Anyone who follows the travesty that is America’s criminal justice system knows that privately-owned prison corporations are gaining a deeper foothold in our nation’s prisons. The private prison industry lobbies politicians, donates to campaigns of pro-privatization candidates, supports the ongoing war on drugs, and has helped to shape criminal justice policies like California’s three-strikes law.

Private prison companies—including the Corrections Corp. of America (CCA) and Geo Group Inc.—are forging deals with state and local governments that provide huge profits based on guaranteed high occupancy rates, report from In the Public Interest has disclosed. A report on Alternet, titled “Criminal: How Lockup Quotas and ‘Low-Crime Taxes’ Guarantee Profits for Private Prison Corporations,” documents the contracts exchanged between private prison companies and state and local governments.” Last year CCA “sent a letter to 48 state governors offering to buy their public prisons…in exchange for a 20-year contract, which would include a 90 percent occupancy rate guarantee for the entire term. Essentially, the state would have to guarantee that its prison would be 90 percent filled for the next 20 years (a quota) or pay the company for unused prison beds if the number of inmates dipped below 90 percent capacity at any point during the contract term (a low-crime tax that essentially penalizes taxpayers when prison incarceration rates fall). Fortunately, no state took CCA up on its outrageous offer, but many private prison companies have successfully inserted occupancy guarantee provisions into prison privatization contracts

The report noted that, “These contract clauses incentivize keeping prison beds filled, which runs counter to many states’ public policy goals of reducing the prison population and increasing efforts for inmate rehabilitation.”

Not only do many of these contracts prove to be financially unsound, they often “force corrections departments to pay thousands, sometimes millions, for unused beds—a low-crime tax that penalizes taxpayers when they achieve what should be a desired goal of lower incarceration rates.”

A statement in CCA’s 2010 report read: “The demand for our facilities and services could be adversely affected by the relaxation of enforcement efforts, leniency in conviction or parole standards and sentencing practices, or through the decriminalization of certain activities that are…proscribed by our criminal laws.”

Bloomberg.com reported that CCA “owns and runs 49 prisons, manages another 18 and leases 2, as of June 30. The federal government provided almost 43 percent of the company’s $1.76 billion of revenue in 2012, according to its annual report.”

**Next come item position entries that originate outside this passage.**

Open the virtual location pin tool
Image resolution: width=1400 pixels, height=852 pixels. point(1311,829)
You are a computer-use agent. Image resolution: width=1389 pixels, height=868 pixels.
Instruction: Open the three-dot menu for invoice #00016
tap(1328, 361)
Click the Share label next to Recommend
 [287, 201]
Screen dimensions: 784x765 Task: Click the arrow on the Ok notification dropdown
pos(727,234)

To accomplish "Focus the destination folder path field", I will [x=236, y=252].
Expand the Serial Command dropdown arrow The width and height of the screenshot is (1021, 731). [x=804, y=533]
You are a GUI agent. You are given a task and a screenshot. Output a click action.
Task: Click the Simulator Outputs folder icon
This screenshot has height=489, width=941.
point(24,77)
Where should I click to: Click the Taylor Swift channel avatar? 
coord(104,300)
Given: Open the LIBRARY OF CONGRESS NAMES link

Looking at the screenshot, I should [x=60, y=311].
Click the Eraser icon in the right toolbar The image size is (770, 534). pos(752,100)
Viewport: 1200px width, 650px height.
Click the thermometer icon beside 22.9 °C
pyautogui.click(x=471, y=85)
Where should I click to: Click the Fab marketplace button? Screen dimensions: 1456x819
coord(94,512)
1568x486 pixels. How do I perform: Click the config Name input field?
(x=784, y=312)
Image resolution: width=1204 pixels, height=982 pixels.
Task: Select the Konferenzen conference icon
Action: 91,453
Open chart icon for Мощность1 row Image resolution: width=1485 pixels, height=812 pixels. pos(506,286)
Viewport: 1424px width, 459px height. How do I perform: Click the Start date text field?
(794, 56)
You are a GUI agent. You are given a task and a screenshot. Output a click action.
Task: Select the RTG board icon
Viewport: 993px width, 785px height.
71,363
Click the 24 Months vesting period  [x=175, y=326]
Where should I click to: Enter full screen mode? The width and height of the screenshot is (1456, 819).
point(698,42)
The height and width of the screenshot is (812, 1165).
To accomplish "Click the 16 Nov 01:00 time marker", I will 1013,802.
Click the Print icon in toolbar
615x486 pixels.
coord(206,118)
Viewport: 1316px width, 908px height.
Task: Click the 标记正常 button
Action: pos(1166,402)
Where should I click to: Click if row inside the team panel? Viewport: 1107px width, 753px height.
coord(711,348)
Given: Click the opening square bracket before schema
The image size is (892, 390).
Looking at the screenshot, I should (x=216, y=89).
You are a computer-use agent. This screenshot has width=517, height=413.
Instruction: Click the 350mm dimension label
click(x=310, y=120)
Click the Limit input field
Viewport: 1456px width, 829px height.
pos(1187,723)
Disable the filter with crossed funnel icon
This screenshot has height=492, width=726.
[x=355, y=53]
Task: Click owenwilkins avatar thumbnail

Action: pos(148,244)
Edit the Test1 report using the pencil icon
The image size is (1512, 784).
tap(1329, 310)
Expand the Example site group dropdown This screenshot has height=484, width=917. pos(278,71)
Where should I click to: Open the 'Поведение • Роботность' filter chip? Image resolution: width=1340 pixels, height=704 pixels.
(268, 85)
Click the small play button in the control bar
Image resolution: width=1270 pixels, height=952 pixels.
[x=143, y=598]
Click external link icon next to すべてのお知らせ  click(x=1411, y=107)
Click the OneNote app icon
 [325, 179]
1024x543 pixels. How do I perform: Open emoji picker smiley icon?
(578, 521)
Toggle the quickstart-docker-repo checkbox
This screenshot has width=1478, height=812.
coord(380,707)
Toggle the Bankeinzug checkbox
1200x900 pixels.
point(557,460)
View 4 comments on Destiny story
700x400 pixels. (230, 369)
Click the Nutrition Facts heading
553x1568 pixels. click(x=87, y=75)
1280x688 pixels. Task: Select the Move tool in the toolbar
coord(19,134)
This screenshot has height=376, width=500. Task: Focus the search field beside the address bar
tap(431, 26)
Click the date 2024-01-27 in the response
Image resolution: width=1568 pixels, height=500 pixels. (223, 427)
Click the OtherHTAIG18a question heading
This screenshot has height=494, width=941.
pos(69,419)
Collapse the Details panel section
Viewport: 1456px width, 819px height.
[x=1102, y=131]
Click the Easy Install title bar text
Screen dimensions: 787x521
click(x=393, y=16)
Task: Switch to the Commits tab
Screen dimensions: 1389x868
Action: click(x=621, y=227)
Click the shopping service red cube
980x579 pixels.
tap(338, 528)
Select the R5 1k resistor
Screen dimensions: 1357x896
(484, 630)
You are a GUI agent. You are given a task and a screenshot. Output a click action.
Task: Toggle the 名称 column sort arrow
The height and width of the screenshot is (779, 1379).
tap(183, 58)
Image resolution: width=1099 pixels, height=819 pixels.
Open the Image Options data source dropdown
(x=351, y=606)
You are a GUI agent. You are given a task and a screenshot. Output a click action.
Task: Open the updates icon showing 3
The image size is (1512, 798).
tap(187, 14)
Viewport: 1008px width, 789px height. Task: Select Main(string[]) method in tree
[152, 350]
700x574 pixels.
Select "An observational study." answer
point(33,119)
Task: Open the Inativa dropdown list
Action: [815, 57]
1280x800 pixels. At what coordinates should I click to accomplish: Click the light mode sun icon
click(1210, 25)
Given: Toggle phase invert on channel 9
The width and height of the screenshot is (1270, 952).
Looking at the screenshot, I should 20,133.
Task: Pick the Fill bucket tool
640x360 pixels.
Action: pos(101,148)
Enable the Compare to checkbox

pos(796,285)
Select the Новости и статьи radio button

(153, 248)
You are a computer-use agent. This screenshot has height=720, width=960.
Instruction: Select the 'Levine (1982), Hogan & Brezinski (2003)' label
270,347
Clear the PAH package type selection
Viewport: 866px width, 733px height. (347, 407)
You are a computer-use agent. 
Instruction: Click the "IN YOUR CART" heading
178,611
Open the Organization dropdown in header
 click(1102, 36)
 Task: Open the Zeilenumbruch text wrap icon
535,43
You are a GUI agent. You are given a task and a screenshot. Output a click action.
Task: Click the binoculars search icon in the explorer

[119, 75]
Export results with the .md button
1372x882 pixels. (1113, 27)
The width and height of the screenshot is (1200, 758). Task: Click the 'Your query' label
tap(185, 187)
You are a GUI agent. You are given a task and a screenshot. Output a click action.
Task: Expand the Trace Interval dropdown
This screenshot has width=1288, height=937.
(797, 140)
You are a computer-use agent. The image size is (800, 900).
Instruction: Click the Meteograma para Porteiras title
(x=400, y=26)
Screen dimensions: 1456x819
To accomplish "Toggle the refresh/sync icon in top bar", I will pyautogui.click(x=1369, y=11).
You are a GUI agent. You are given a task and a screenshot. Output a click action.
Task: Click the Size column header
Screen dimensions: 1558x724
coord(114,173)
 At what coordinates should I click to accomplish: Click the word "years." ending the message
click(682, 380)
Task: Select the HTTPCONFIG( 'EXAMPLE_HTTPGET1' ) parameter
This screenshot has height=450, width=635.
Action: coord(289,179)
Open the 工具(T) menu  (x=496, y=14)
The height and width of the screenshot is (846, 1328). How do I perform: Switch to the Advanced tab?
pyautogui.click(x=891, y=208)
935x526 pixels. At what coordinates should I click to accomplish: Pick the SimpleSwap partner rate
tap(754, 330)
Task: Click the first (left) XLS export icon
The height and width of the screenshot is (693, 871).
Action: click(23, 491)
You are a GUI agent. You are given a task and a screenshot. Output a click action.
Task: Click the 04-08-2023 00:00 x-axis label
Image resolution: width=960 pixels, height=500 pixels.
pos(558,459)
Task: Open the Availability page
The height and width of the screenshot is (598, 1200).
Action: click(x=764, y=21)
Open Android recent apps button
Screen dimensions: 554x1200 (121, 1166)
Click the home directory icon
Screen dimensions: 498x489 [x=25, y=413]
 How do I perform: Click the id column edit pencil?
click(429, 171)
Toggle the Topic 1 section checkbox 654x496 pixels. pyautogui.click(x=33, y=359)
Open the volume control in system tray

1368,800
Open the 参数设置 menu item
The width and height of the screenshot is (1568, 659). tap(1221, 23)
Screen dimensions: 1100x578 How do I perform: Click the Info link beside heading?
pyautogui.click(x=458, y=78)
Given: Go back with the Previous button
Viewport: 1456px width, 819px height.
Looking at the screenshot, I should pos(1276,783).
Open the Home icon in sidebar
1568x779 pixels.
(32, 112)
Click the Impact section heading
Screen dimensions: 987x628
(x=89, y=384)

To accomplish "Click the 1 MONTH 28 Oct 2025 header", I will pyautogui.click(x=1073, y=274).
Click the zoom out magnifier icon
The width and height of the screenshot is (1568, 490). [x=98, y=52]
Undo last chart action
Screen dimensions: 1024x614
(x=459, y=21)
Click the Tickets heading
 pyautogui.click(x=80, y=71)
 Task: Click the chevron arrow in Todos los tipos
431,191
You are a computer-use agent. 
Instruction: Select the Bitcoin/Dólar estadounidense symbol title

However, over the past month, CCA has experienced ups and downs and is leaving Idaho. According to the Associated Press, “The decision comes after the company wrestled with scandal and lawsuits.” Meanwhile, both CCA and Geo Group Inc. stand to benefit from California Governor Jerry Brown’s proposal to reduce prison overcrowding mandated by a decades-long lawsuit and federal consent decree. Bloomberg. com’s Michael B. Marois reported in early September that, “Brown seeks to spend $315 million in the year that ends June 30 and an estimated $415 million annually for 2 more years to remove 12,500 inmates from state penitentiaries.

The plan calls for leasing a [CCA] prison in the Mojave Desert, shipping more inmates to private lockups out of state, and renting beds at public and private jails in California.” Bloomberg. com pointed out that California is CCA’s “biggest state customer and accounted for 12 percent of revenue—or $214.8 million, in 2012—according to corporate filings.”

Geo, America’s second biggest private prison company, contracts with California “to confine parole violators at a 625-bed dormitory-style lockup in McFarland, 135 miles…north of Los Angeles,” Bloomberg noted. While there was talk about California terminating that contract, “Under the governor’s plan, the state would lease as many as 1,225 beds in 2 of Geo’s facilities in California that were shuttered when the state canceled earlier contracts.”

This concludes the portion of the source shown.